ISSN: 2157-7064
+44 1300 500008
Research Article - (2013) Volume 4, Issue 9
We have developed suite of bioinformatics algorithms for automated identification and classification of microbes based on comparative analysis of protein sequences. This application uses sequence information of microbial proteins revealed by mass spectrometry-based proteomics for identification and phyloproteomics classification. The algorithms transforms results of searching product ion spectra of peptide ions against a protein database, performed by commercially available software (e.g. SEQUEST), into a taxonomically meaningful and easy to interpret output. To achieve this goal we constructed a custom protein database composed of theoretical proteomes derived from all fully sequenced bacterial genomes (1204 microorganisms as of August 25th, 2010) in a FASTA format. Each protein sequence in the database is supplemented with information on a source organism and chromosomal position of each protein coding open reading frame (ORF) is embedded into the protein sequence header. In addition this information is linked with a taxonomic position of each database bacterium. ABOid analyzes SEQUEST search results files to provide the probabilities that peptide sequence assignments to a product ion mass spectrum (MS/MS) are correct and uses the accepted spectrum–to-sequence matches to generate a sequence-to-organism (STO) matrix of assignments. Because peptide sequences are differentially present or absent in various strains being compared this allows for the classification of bacterial species in a high throughput manner. For this purpose, STO matrices of assignments, viewed as assignment bitmaps, are next analyzed by a ABOid module that uses phylogenetic relationships between bacterial species as a part of decision tree process, and by applying multivariate statistical techniques (principal component and cluster analysis), to reveal relationship of the analyzed unknown sample to the database microorganisms. Our bacterial classification and identification algorithm uses assignments of an analyzed organism to taxonomic groups based on an organized scheme that begins at the phylum level and follows through classes, orders, families and genus down to strain level.

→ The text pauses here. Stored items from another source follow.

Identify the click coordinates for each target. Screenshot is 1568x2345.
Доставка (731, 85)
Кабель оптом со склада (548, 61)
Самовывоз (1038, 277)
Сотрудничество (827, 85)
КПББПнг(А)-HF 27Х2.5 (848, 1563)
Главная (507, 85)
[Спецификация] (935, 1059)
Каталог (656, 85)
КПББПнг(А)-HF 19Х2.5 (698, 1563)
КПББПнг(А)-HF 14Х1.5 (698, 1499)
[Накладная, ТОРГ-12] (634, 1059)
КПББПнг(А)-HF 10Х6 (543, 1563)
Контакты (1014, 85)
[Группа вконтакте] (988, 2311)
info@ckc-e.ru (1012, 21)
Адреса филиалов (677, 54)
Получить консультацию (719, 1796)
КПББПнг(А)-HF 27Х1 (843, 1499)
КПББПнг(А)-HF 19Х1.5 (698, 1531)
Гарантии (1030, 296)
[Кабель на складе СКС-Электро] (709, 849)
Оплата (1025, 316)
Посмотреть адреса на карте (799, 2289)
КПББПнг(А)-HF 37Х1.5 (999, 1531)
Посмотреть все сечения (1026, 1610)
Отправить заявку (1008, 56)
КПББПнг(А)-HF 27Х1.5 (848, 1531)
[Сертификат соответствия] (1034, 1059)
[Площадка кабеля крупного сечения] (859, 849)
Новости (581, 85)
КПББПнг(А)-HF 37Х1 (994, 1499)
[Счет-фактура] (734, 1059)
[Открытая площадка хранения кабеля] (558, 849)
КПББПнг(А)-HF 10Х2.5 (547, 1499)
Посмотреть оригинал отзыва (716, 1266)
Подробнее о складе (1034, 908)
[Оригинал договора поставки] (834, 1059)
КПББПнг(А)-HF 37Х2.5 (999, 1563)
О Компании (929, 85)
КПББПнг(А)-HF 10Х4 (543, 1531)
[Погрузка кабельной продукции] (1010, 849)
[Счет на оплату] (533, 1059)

It is a challenging task to translate the raw proteomics data, generated during high throughput MS experiments, into biologically meaningful results that are suitable for the classification and identification of agents of biological origin (ABO).
Automated detection and identification of pathogenic microorganisms is highly important in many areas of public health. Currently, more than 1200 bacteria have been fully sequenced and more 541 sequencing projects are in progress as of August 25th, 2010. Completely sequenced genomes provide amino acid sequence information of every protein potentially expressed by these organisms. Hence, the combination of this resource with mass spectrometry (MS) technologies capable of identifying amino acid sequences of proteins [1] enables one to design new procedures for the identification and classification of bacteria based on querying proteomic sequences.
To this end, gel-free proteomic procedures based on coupling liquid chromatography (LC) electrospray ionization (ESI) or matrix-assisted laser desorption/ionization (MALDI) with tandem mass spectrometry (MS/MS) analysis of peptides generated from cellular proteins is being developed as an attractive technological platform for identification and classification of microorganisms [2-6].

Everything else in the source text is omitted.